Rat für Betroffene und politische Forderungen der Verbraucherzentrale Berlin

Fehlerhafte Knie- und Hüftgelenke

Berlin, (PresseBox) - Bei der Patienten-/Pflegeberatung der Verbraucherzentrale Berlin suchte vor einer Woche eine Patientin Rat, die vom Sankt-Hedwig-Krankenhaus die Mitteilung erhalten hatte, dass ihr ein falsches Kniegelenk eingesetzt worden war. In der Woche zuvor hatte sich bereits eine Betroffene an die Patientenberatung gewandt, die von diesem Krankenhaus angeschrieben worden war, dass sie ein fehlerhaftes Hüftgelenk erhalten hatte. Zu diesem Zeitpunkt war nicht bekannt, dass es sich hierbei nicht um Einzelfälle handelte. Erst als am Montag dieser Woche der nächste Patient mit einem falschen Kniegelenk aus dem Sankt-Hedwig-Krankenhaus sich meldete, war nach den Berichterstattungen in den Medien das Ausmaß zu erkennen.

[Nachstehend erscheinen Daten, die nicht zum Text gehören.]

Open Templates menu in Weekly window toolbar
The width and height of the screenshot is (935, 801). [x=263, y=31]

Die Betroffenen beschäftigt die Frage nach Schadensersatz- und Schmerzensgeldansprüchen. Auch haben sie Bedenken, dass sie etwas Falsches unternehmen oder Fristen verpassen könnten. Insbesondere trauen sie sich nicht, Ansprüche gegenüber einem Krankenhaus geltend zu machen, in dem auch die erforderliche neue Operation stattfinden soll. So lässt sich auch der Umstand erklären, dass bislang erst so wenige Patienten Ansprüche angemeldet haben.

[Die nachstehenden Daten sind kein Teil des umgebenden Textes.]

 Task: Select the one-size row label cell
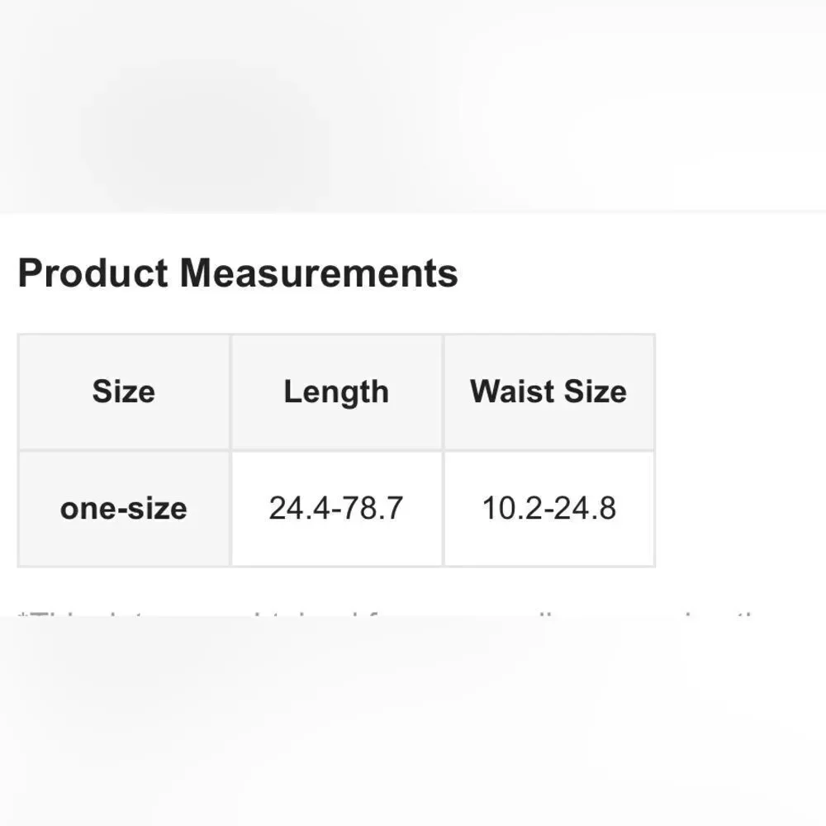(x=124, y=508)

„Zunächst muss die Schuldfrage geklärt werden“, stellt Dörte Elß, Juristin der Patienten-/Pflegeberatung, fest. In Frage kommt ein Behandlungsfehler des Arztes oder ein Organisationsverschulden des Krankenhauses. Auch könnte der Schaden aufgrund des mangelhaften Hüftgelenkes oder einer fehlerhaften Beschriftung im Falle des Kniegelenkes vom Hersteller zu verantworten sein. Bei dem vom Hersteller zurückgerufenen Hüftgelenk hatte das Krankenhaus in seinem Schreiben eindeutig darauf hingewiesen, dass es sich nicht um einen Behandlungsfehler sondern um einen Produktfehler handele und der Hersteller erst jetzt über den Fehler informiert habe.

„Regulierungsangebote der Klinik sollten zunächst unter Vorbehalt angenommen werden. Es sollte auf jeden Fall vermieden werden, auf Ansprüche für die Zukunft zu verzichten, rät Dörte Elß.“ Selbst wenn die neue Operation komplikationslos erfolgt, könnten sich Probleme noch nach Jahren einstellen. Die Möglichkeit, diese Ansprüche später geltend zu machen, sollte sich der Betroffene offen halten.

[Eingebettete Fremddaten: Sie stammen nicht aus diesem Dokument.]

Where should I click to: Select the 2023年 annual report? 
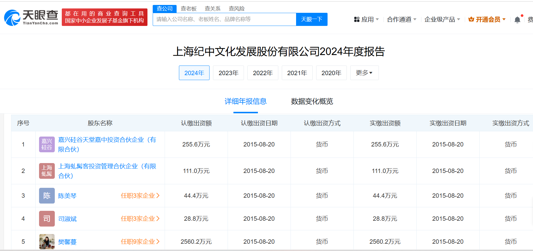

All dies zeigt, wie wichtig es ist, geeignete Maßnahmen der Qualitätsscherung in den Krankenhäusern zu ergreifen, um in der Zukunft Fehler dieses Ausmaßes zu vermeiden. Sollte es doch einmal zu einem solchen Vorfall kommen, so müssen die Krankenhäuser verpflichtet sein, dies umgehend zu melden. Anschließend sollte es einen vorgeschriebenen Ablaufplan geben, nach dem Krankenhaus, Ärzte, Haftpflichtversicherungen, Krankenkassen und auch unabhängige Beratungsstellen Hand in Hand arbeiten, um den Vorgang aufzuklären und den geschädigten Patienten größtmögliche Unterstützung zukommen zu lassen.